Aanvullende overwegingen

  • U opent de failoverclustermodule als volgt: klik op Start, klik op Systeembeheer en klik vervolgens op Failoverclusterbeheer. Als het dialoogvenster Gebruikersaccountbeheer wordt weergegeven, controleert u of de gewenste actie wordt weergegeven en klikt vervolgens u op Ja.

  • Met livemigratie kunt u niet meerdere virtuele machines tegelijk verplaatsen. Op een server waarop Hyper-V wordt uitgevoerd, kan slechts één livemigratie (van of naar de server) tegelijk worden uitgevoerd.

  • Raadpleeg Instellingen voor een geclusterde virtuele machine wijzigen als u de instellingen van een geclusterde virtuele machine wilt wijzigen.

  • Voor livemigratie en snelle migratie raden wij u aan de hardware- en de systeeminstellingen van de knooppunten zo veel mogelijk overeen te laten komen om mogelijke problemen te minimaliseren.
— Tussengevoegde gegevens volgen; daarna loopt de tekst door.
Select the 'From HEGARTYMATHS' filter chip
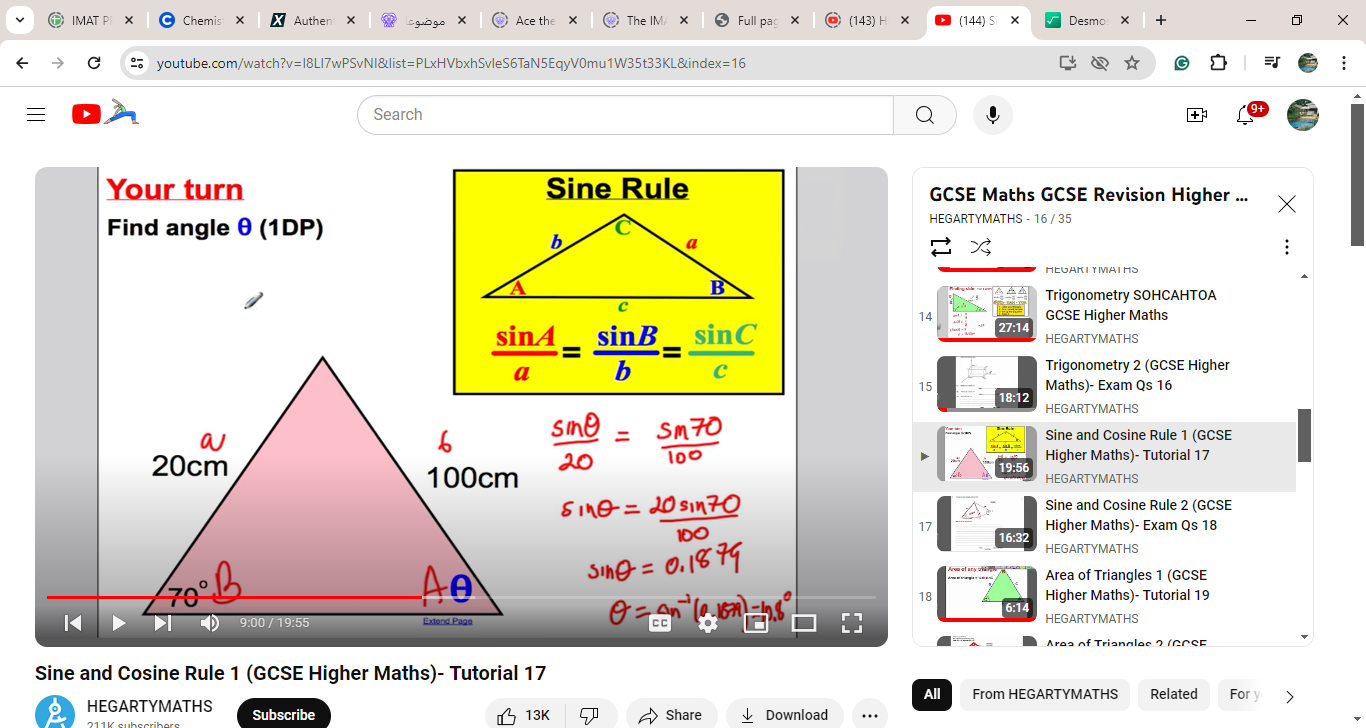The height and width of the screenshot is (728, 1366). pyautogui.click(x=1045, y=694)
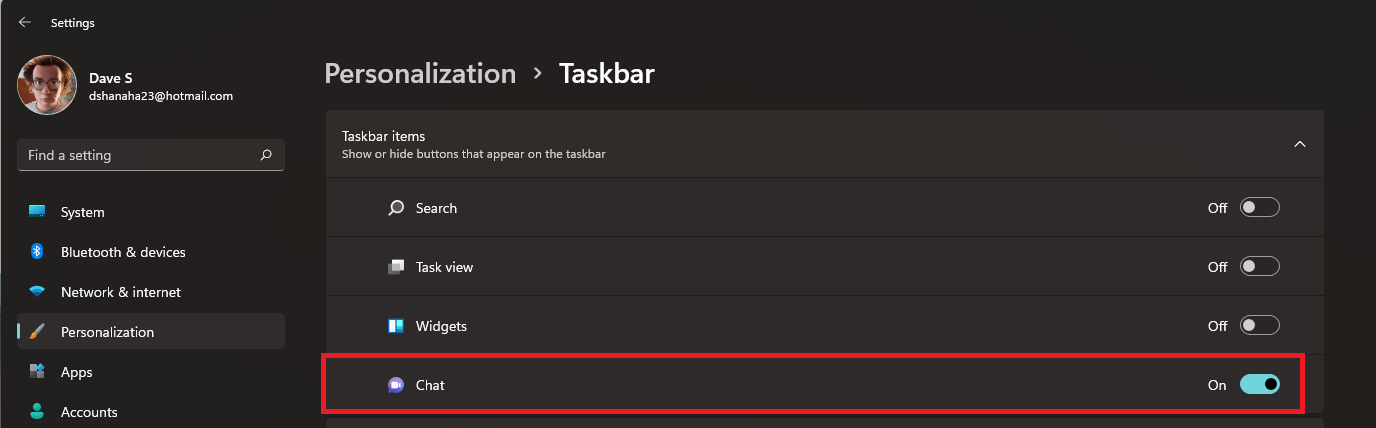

  • Voor elke geclusterde virtuele machine kunt u ook opgeven welke actie moet worden uitgevoerd voordat de virtuele machine offline wordt gezet. Deze instelling heeft geen invloed op livemigratie, snelle migratie of niet-geplande failover. De instelling is alleen van invloed bij een verplaatsing (of het offline zetten van de bron met Windows PowerShell of een toepassing). Als u de instelling wilt opgeven, moet u na het selecteren van de geclusterde virtuele machine in de consolestructuur (aan de linkerkant) met de rechtermuisknop klikken op de bron van de virtuele machine die is weergegeven in het middelste deelvenster (niet aan de linkerkant) en vervolgens op Eigenschappen klikken. Klik op het tabblad Instellingen en selecteer een optie. De acties worden beschreven in Hyper-V en virtuele machines in de context van een cluster in de sectie 'Livemigratie, snelle migratie en verplaatsing van virtuele machines' in de informatie over het verplaatsen van virtuele machines.